Dawkins retoma nesse livro alguns de seus temas prediletos, a saber, a constatação de que a natureza é destituída de qualquer propósito (nós, os humanos, é que temos o propósito no cérebro) e a formulação segundo a qual todos os seres vivos, mesmo os mais complexos, são veículos-robôs por meio dos quais os genes sobrevivem e viajam ao longo de sucessivas gerações. A tese fundamental da obra, todavia, afirma ser impossível alcançar precipitadamente níveis evolutivos mais altos. Isso significa que a evolução ocorre gradualmente, e é justamente assim, passo a passo, que os problemas considerados insolúveis nesse contexto podem ser superados.
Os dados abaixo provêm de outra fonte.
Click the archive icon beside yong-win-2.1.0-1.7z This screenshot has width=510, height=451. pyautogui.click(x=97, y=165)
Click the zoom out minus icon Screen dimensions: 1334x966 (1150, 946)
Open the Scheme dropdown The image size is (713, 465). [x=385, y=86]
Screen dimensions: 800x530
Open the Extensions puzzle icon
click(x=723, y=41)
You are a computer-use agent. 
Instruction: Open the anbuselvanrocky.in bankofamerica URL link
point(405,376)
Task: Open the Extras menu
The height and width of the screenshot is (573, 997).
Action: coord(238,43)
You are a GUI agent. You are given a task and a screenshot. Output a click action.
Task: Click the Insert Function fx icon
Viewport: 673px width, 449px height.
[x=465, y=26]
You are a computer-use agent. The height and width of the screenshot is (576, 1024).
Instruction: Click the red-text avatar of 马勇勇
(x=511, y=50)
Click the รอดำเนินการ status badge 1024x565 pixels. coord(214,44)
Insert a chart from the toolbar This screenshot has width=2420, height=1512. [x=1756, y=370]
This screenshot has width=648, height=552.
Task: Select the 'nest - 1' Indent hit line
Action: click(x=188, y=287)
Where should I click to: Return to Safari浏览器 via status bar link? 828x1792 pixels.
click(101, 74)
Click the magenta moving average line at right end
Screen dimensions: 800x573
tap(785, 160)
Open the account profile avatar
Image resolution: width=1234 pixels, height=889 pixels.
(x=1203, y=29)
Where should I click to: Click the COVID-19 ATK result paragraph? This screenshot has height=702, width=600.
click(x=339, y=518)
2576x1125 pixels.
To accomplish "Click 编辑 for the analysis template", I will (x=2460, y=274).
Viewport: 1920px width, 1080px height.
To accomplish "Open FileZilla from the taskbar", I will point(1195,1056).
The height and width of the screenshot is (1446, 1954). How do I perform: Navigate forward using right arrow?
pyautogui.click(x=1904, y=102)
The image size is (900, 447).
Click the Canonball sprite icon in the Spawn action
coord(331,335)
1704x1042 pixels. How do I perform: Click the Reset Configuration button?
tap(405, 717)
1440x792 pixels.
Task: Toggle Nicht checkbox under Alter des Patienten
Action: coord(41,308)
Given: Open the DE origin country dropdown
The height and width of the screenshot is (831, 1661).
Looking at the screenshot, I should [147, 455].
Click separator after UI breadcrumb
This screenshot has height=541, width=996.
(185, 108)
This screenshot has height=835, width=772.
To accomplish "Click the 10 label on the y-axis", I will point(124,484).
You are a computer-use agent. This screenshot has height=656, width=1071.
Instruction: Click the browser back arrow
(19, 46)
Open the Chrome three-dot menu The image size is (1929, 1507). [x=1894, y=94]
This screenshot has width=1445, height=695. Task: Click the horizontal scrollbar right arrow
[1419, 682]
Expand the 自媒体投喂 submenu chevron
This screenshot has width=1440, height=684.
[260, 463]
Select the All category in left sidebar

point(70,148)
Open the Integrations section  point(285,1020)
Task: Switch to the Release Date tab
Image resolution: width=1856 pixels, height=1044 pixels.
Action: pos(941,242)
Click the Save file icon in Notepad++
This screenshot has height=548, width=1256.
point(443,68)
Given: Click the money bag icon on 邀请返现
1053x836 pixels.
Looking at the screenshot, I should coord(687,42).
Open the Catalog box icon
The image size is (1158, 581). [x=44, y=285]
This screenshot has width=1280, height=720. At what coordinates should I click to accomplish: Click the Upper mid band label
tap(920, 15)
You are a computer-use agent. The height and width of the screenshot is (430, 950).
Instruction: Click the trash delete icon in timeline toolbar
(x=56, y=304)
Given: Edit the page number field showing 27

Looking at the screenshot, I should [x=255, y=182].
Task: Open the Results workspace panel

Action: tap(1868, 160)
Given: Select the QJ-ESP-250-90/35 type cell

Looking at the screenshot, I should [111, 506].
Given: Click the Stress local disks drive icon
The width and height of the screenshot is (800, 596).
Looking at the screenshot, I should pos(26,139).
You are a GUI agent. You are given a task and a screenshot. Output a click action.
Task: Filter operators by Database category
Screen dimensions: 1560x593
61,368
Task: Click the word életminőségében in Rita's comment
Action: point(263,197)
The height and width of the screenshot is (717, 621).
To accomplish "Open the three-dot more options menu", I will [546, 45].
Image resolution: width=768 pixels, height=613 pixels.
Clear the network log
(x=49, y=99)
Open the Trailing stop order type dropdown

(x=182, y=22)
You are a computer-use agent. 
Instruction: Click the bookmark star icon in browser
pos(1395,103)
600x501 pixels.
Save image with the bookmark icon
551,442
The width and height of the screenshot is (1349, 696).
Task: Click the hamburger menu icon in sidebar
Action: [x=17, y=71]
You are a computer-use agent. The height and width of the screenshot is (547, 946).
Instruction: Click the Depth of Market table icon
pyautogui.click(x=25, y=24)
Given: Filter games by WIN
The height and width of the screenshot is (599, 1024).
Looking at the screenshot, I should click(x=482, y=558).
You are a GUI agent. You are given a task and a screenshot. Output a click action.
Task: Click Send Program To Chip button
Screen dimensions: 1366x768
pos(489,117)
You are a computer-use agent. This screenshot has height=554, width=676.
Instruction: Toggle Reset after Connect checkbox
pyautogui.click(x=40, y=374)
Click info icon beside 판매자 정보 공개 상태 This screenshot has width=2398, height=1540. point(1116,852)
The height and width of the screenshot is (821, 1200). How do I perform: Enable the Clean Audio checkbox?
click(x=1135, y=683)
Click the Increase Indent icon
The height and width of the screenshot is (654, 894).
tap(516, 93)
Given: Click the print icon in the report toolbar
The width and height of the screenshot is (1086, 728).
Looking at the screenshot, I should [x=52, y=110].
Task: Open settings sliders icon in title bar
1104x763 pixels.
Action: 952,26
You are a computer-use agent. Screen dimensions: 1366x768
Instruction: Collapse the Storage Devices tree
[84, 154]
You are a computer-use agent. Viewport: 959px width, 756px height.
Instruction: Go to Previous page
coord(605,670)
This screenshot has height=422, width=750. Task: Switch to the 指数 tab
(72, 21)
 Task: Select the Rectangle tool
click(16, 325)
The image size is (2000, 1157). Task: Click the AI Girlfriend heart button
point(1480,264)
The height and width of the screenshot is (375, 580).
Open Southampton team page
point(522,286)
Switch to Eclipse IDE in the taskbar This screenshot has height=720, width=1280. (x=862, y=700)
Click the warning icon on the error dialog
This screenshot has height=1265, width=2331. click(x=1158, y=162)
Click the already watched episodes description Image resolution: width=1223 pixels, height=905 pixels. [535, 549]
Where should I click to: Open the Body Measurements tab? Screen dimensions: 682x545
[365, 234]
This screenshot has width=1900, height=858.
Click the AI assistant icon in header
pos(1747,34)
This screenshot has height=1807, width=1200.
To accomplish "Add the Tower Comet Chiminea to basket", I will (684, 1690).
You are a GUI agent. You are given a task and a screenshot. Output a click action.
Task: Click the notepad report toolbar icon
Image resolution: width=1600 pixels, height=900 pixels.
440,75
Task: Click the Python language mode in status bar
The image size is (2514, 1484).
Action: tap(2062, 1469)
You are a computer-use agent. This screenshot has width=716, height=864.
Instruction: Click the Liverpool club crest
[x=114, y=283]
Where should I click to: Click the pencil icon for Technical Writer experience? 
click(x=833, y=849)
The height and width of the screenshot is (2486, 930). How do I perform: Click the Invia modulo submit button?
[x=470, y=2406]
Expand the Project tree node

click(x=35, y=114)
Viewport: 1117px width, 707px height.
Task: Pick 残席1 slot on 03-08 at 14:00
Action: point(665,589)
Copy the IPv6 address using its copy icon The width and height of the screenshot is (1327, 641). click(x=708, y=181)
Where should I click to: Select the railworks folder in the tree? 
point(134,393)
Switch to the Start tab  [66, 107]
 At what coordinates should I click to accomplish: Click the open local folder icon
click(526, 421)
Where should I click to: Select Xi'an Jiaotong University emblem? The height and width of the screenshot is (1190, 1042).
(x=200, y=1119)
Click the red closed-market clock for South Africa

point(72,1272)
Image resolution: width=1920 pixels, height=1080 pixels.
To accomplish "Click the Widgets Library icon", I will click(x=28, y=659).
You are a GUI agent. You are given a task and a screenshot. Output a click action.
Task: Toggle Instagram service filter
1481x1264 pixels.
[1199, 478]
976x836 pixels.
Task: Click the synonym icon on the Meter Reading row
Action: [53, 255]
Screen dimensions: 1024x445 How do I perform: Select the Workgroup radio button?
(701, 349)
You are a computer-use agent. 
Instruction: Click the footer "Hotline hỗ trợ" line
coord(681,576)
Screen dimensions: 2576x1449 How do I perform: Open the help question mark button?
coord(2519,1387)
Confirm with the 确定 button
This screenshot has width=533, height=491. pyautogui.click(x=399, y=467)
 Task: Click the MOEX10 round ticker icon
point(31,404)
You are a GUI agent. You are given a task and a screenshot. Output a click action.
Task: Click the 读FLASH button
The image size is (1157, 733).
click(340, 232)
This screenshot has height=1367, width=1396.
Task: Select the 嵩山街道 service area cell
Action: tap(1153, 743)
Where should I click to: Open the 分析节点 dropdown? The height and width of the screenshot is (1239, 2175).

À procura de reforço para essa ênfase no gradualismo, tese por sinal antagônica à das macromutações, Dawkins vale-se sobretudo da evolução do olho, pois, à primeira vista, não teria havido tempo suficiente para o desenvolvimento de órgão tão complexo a partir de algum aparato rudimentar de pigmento fotossensível. Na verdade, corrige o autor, essa crença é improcedente, pois nada evolui com tanta dificuldade quanto se imagina, e evoca, a propósito, uma outra simulação em computador conduzida por dois biólogos suecos. De acordo com tal experimento, estimou-se que bastariam 364 mil gerações -menos de meio milhão de anos- para um eficiente olho de peixe, provido de lente, poder evoluir. Portanto essa e outras evidências conspiram contra a alegação criacionista da escassez de tempo para que o olho fosse produzido pelo mecanismo da evolução via seleção natural, ademais dos embaraços que criam sobretudo para a própria teoria das macromutações.
É assim, por via das mutações e da seleção natural, que os seres vivos, gradual e cumulativamente, evoluem durante milhões de anos, sem grandes saltos, escalando passo a passo as suaves rampas do "monte improvável". É esse o caminho que conduz à complexa e riquíssima diversidade da vida, contornando os acidentados penhascos situados na outra face da montanha.
Para se atingir o grau de rigor alcançado por Dawkins neste livro tão bem traduzido e ilustrado, é imprescindível ter em mente o preceito de Charles Darwin. Ao final de um esboço autobiográfico escrito em 1881, o autor de "A Origem das Espécies" nos dá a dica: "Sistematicamente, evito colocar meu pensamento na religião quando trato de ciência, assim como o faço em relação à moral, quando trato de assuntos referentes à sociedade".
Renato da Silva Queiroz é professor do departamento de antropologia da USP.